At retailer Best Buy (Charts), CEO Brad Anderson's bonus is determined in part by customer-loyalty scores, employee-turnover improvement and something called "customer centricity store revenue." It is also becoming customary for new CEOs to take several months to articulate a strategy and set of goals, then present a plan to the board complete with the metrics by which progress toward those should be measured.
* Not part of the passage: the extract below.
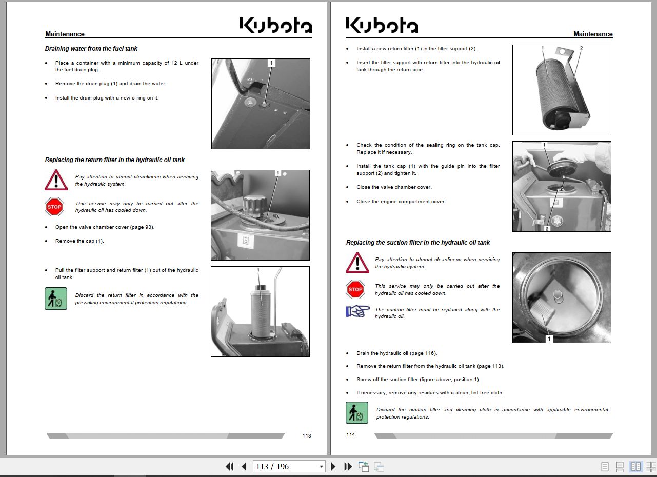657x477 pixels.
Task: Click the green disposal warning symbol
Action: tap(56, 298)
Executive search stars Jim Citrin and Tom Neff of Spencer Stuart push the CEOs they place to identify three or four key "themes" that they expect to define their tenure. Those themes are then used, Citrin says, to help determine "how you drive compensation systems, culturally who you celebrate, and what you measure."
Tallying the final score
So far, investors appear to be dubious of these developments. A recent survey by the compensation consulting firm Watson Wyatt found that institutional investors still favor total return to shareholders as the main pay-for-performance metric for CEOs (return on equity came in second). At Xerox (Charts), dissident shareholders put a proposal on this year's proxy ballot demanding an end to the company's "balanced scorecard" approach to determining bonuses - because CEO Anne Mulcahy got a bonus last year even though the stock price dropped.
At GE, Jeff Immelt's green-oriented Ecomagination initiative (or "theme," if you will) has won raves in the press and from some employees, but the stock price is still below where it was when he took over in 2000.
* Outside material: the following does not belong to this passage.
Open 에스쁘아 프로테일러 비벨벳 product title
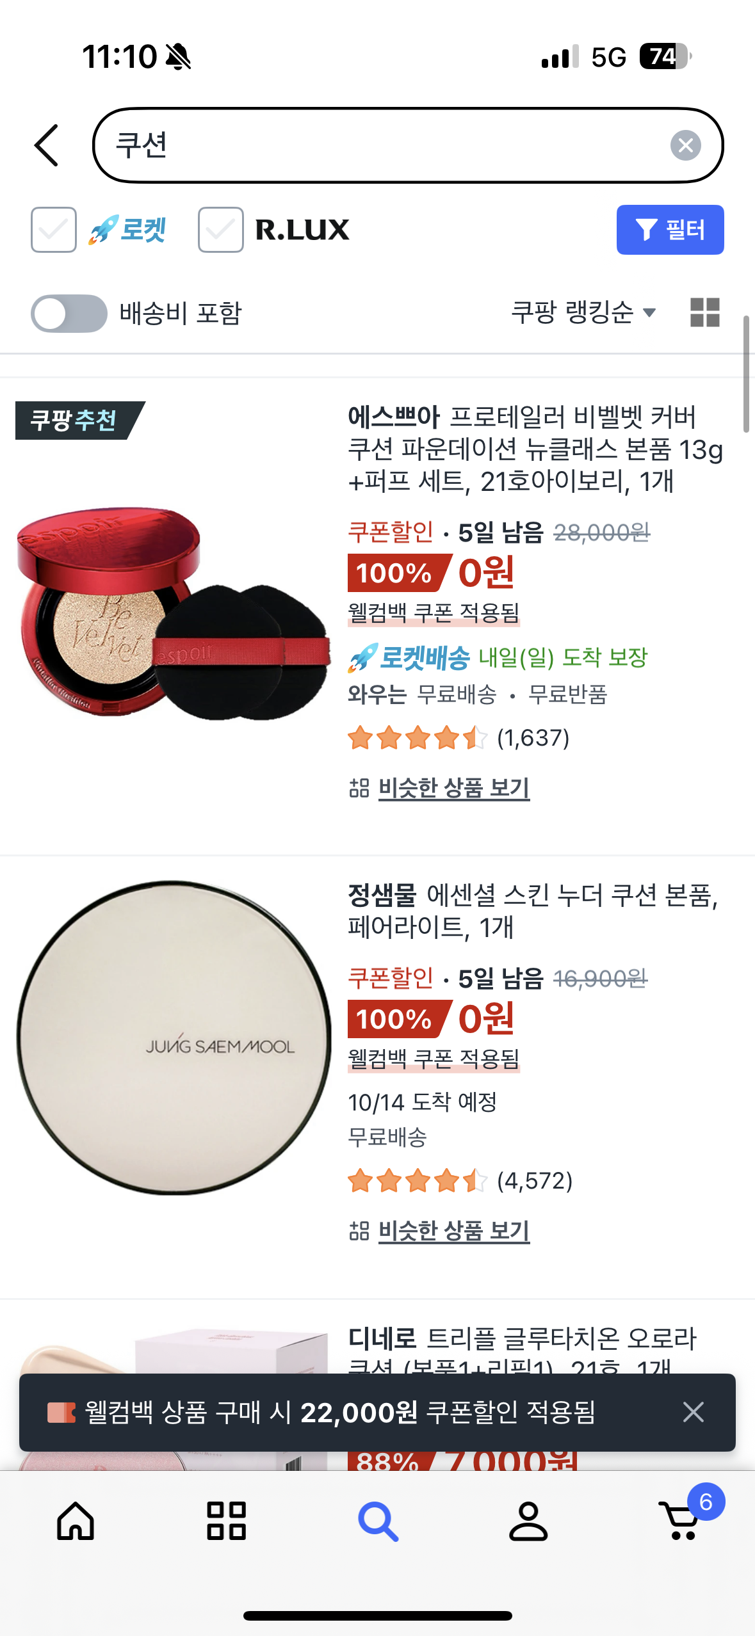point(535,449)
The really big question may be how much CEOs even matter. A 1972 study that found top executives' impact to be negligible set off an academic debate that has raged ever since. The CEOs-do-matter side has largely gained the upper hand - leaning in part on studies of the impact of basketball coaches and baseball managers on team performance - but that's not because most academics think CEOs are superheroes.
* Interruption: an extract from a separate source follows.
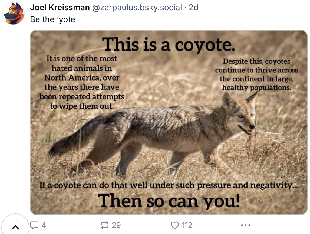Click the "Despite this, coyotes" paragraph in image
The height and width of the screenshot is (234, 310).
point(256,74)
A recent study of "superstar CEOs" by Ulrike Malmendier of the University of California at Berkeley and Geoffrey Tate of the University of Pennsylvania's Wharton School found that companies run by top executives who won awards handed out by the business press between 1975 and 2002 consistently underperformed the market after being honored. (Malmendier and Tate argue, in part, that CEOs who have been anointed as superstars neglect their jobs.) An earlier examination of auto industry productivity found big impacts from changing CEOs - except at the best-run car company, Toyota (Charts).
"Good leaders can make a small positive difference; bad leaders can make a huge negative difference - because they drive people out," says Stanford Business School professor and organizational expert Jeffrey Pfeffer. "If you said to me, 'Who can fix GM?' I don't know. But there's no question that someone could make an enormous difference on the downside."
The ultimate lesson here may be that there are limited rewards to identifying the very best CEOs. Same with paying CEOs like superstars - Collins found no clear link between executive pay and success at the "good to great" companies he studied.
Enough of the superhero ethos remains that we still tell tales of management heroics: Carlos Ghosn parachuting into Nissan and turning it around. Terry Semel bringing his Hollywood savvy to sputtering Yahoo. But could Ghosn really have saved GM, as he was hoping to attempt? Did Semel really earn the $439 million he made over the past three years, especially now that Yahoo is sputtering again? Who knows?
Our obsession with finding greatness in CEOs is a hangover of sorts from the 1990s boom. It's not a bad thing in itself, but it distracts boards and investors from a more important task: identifying CEOs who just can't hack it.